Start of Records to process

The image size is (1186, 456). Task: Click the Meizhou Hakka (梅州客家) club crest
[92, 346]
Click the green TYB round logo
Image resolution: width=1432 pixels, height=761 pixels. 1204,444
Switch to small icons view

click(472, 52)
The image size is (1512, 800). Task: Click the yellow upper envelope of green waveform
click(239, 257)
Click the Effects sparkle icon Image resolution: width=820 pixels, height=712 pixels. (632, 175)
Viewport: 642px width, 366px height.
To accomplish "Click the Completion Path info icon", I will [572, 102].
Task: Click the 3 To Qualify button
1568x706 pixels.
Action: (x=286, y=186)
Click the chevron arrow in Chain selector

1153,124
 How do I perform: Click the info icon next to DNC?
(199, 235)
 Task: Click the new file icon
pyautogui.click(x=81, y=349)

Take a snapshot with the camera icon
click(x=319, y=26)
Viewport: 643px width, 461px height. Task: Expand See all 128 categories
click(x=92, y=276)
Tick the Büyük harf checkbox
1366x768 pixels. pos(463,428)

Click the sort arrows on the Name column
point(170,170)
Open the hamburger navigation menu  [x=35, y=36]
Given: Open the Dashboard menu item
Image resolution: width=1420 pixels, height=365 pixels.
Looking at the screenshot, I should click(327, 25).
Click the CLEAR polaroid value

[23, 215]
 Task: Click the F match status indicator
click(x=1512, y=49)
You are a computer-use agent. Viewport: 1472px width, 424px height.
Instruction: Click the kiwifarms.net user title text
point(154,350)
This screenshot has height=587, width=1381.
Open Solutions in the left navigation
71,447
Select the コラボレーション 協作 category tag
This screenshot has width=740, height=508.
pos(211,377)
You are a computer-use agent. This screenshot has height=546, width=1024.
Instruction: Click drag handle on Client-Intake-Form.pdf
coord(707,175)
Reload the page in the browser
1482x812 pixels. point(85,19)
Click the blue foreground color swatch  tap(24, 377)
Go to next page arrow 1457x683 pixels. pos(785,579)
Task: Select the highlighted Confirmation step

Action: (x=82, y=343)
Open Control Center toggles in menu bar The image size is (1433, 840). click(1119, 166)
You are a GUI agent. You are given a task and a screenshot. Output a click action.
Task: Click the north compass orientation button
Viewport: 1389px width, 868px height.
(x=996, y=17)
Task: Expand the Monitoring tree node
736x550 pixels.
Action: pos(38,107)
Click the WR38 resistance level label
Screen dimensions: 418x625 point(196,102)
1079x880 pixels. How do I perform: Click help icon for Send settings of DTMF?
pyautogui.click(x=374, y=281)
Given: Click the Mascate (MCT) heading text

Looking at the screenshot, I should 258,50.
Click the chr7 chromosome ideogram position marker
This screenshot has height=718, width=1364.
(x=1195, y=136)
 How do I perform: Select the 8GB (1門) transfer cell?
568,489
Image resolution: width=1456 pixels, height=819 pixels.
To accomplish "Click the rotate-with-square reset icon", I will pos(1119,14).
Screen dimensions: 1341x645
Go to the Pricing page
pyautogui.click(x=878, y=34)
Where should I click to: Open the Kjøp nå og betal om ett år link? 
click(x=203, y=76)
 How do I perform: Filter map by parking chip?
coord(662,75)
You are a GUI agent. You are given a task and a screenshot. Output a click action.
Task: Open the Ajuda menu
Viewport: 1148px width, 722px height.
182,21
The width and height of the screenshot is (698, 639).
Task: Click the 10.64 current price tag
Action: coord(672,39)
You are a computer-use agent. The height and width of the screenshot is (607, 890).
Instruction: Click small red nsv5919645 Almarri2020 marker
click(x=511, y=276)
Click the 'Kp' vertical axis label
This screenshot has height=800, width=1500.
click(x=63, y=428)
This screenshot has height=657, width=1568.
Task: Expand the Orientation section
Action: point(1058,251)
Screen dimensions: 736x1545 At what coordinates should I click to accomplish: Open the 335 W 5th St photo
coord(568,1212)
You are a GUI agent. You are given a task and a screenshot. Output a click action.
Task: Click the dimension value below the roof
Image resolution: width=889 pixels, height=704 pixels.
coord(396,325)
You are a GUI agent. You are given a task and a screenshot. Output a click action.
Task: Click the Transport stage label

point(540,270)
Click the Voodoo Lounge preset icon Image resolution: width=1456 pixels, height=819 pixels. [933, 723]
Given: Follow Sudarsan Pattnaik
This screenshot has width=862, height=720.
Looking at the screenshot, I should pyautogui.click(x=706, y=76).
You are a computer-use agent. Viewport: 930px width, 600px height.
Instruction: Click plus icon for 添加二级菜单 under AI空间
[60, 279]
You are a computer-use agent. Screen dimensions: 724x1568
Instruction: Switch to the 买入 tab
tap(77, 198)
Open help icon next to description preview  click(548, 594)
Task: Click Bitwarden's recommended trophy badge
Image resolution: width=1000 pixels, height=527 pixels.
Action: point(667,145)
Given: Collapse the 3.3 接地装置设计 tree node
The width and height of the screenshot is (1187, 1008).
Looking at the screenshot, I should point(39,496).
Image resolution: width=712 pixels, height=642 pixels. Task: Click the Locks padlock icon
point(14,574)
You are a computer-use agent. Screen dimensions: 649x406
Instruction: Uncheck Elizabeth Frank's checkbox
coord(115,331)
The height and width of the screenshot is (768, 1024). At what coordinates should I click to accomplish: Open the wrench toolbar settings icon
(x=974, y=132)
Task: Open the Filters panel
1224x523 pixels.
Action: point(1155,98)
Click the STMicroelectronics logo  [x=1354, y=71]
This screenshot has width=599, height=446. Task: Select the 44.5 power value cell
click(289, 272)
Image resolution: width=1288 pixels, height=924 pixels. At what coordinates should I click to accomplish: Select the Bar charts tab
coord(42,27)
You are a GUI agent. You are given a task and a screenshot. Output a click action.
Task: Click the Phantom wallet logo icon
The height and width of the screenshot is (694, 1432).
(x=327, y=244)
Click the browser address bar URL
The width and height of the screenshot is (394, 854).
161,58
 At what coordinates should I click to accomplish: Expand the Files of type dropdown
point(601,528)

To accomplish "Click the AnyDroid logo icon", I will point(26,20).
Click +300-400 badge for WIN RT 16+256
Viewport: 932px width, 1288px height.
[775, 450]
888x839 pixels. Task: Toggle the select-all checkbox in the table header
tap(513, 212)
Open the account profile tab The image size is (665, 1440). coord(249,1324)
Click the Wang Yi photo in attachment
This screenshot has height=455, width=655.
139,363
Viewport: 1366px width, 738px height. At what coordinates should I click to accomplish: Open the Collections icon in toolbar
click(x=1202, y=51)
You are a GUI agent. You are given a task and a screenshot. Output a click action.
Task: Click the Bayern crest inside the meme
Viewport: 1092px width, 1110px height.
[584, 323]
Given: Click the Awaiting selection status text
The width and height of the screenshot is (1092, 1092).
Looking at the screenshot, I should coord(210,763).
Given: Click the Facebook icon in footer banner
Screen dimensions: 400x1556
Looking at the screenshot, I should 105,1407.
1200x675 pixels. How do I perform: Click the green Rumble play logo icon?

End of Records to process

● **Work to complete**
Out of the data above, return each line where the word "node" can be found.

● **Exercise result**
Task: Expand the Monitoring tree node
Given: Collapse the 3.3 接地装置设计 tree node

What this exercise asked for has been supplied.